Tutte queste buone intenzioni, però, si schiantano contro i numeri: a fronte di una platea stimata di quasi 15mila detenuti tossico- e alcoldipendenti, il ddl stanzia meno di venti milioni di euro l’anno, sufficienti per appena cinquecento posti in comunità. Una goccia nel mare del sovraffollamento, che vede 64.547 reclusi a fronte di 46.339 posti disponibili (dati aggiornati al 30 aprile). “Poiché dovevamo fare una programmazione a cui corrisponde un impegno di spesa ci siamo tenuti stretti, ma siamo pronti a incrementare posti e risorse se, come spero, le risposte e le richieste saranno superiori”, ha risposto Mantovano ai senatori di opposizione – in particolare Ilaria Cucchi di Avs e Ada Lopreiato del Movimento 5 stelle – che lo incalzavano sul punto.

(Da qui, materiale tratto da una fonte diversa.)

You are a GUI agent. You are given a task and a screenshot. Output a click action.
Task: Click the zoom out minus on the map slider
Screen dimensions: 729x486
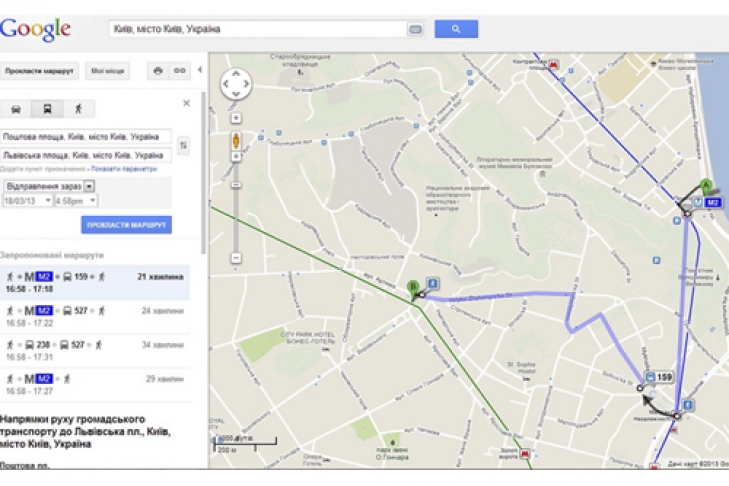pyautogui.click(x=236, y=258)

Il braccio destro di Meloni ha però detto che la riduzione del sovraffollamento “non è l’obiettivo numero uno di questo intervento, anche se riteniamo che possa avere un effetto positivo”: “L’obiettivo primario del governo”, afferma, “è incentivare il recupero dalle dipendenze”, mentre “sul problema del sovraffollamento stato attivato dal governo un tavolo permanente a palazzo Chigi, con il piano straordinario di edilizia penitenziaria che prevede oltre diecimila nuovi posti entro la fine del 2027″. Nel frattempo il ministro della Giustizia Carlo Nordio predica ottimismo: “Siamo in una fase molto avanzata per alcuni provvedimenti di detenzione differenziata per cui vedremo in tempi medio-brevi buoni risultati”, dice. Oltre al ddl in discussione al Senato, nei prossimi giorni il ministero dovrebbe varare un altro intervento per consentire ai senza fissa dimora di accedere ai domicliari, scontando la pena presso enti di accoglienza: secondo fonti di via Arenula si tratta di una platea potenziale di cinquemila persone. In ogni caso, non abbastanza.